中文摘要：

目的原核表达并纯化小鼠白细胞介素-13受体α2胞外区（sIL-13Rα2）。方法将sIL-13Rα2基因克隆入原核表达载体pROEXHTa,构建重组表达质粒pROEXHTa/sIL-13Rα2,经双酶切鉴定后,转化大肠杆菌BL21（DE3）,IPTG诱导表达。薄层扫描分析目的蛋白的表达量,并对其进行表达形式分析及Westernblot鉴定。镍柱亲和层析纯化目的蛋白。结果重组表达质粒经双酶切鉴定证明构建正确。表达的sIL-13Rα2蛋白相对分子质量约为36200;诱导6h,重组蛋白的表达量最高,约占菌体总蛋白的45%;重组蛋白以包涵体形式存在,可与大鼠抗小鼠sIL-13Rυ2单克隆抗体发生特异性反应;纯化后纯度大于95%。结论已成功表达并纯化了sIL-13Rα2,为进一步探讨其治疗支气管哮喘奠定了基础。

英文摘要：

Objective To express mouse IL-13 receptor α2 extracellular domain（sIL-13Rα2）in prokaryotic cells and purify the expressed product.
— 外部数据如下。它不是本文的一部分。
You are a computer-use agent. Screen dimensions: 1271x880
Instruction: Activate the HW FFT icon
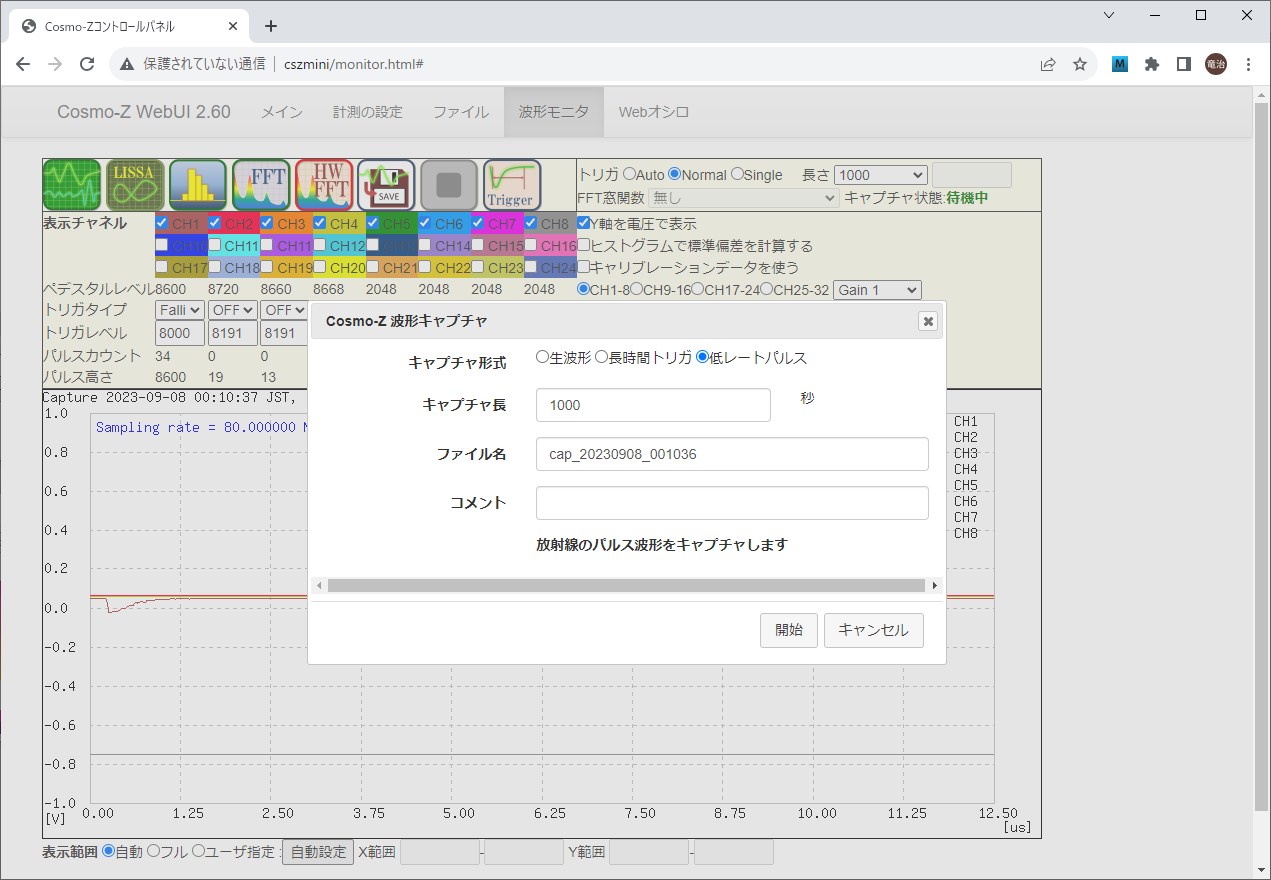(x=324, y=185)
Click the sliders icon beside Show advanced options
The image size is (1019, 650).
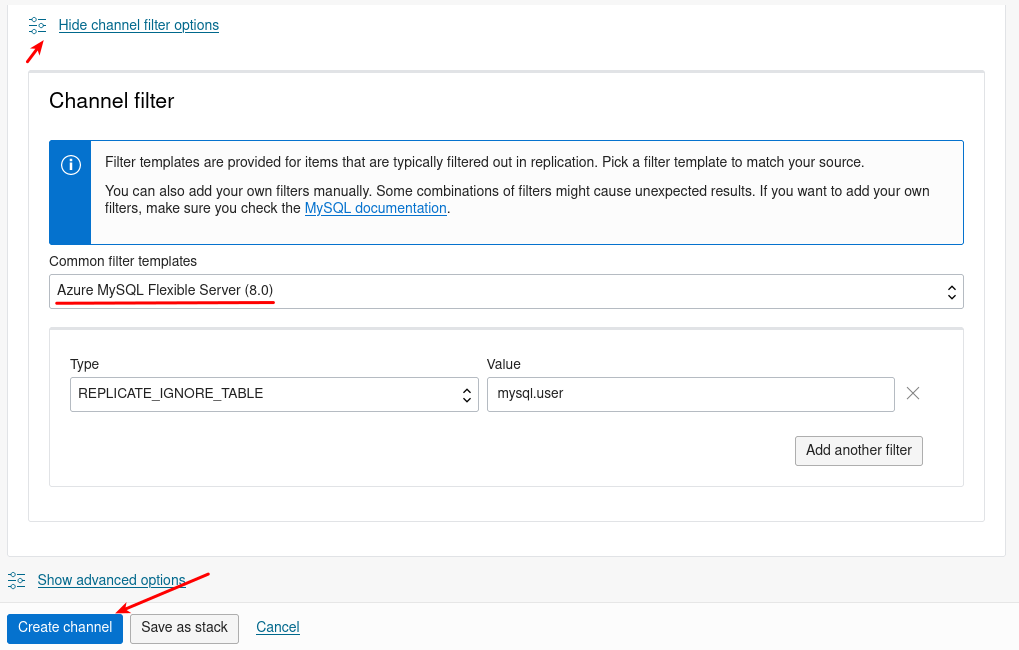coord(17,580)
Methods The sIL-13Rα2 gene was cloned into prokaryotic expression vector pROEX HTa, and the constructed recombinant plasmid pROEX HTa / sIL-13Rα2 was identified by restriction analysis, then transformed to E. coli BL21 （DE3）for expression under induction of IPTG. The expressed product was determined for expression level by thin layer scanning, analyzed for form, and identified by Western blot, then purified by nickel ion affinity chromatography. Results Restriction analysis proved that recombinant plasmid pROEX HTa / sIL-13Rα2 was constructed correctly. The expressed sIL-13Rα2 protein, with a relative molecular mass of about 36 200, reached a maximum expression level after induction for 6 h, which contained about 45% of total somatic protein. The recombinant sIL-13Rα2 protein, existing in a form of inclusion body, showed specific reaction with monoclonal antibody against mouse sIL-13Rα2, and reached a purity of more than 95% after purification. Conclusion Mouse sIL-13Rα2 was successfully expressed and purified, which laid a foundation of further study on its application to treatment of bronchial asthma.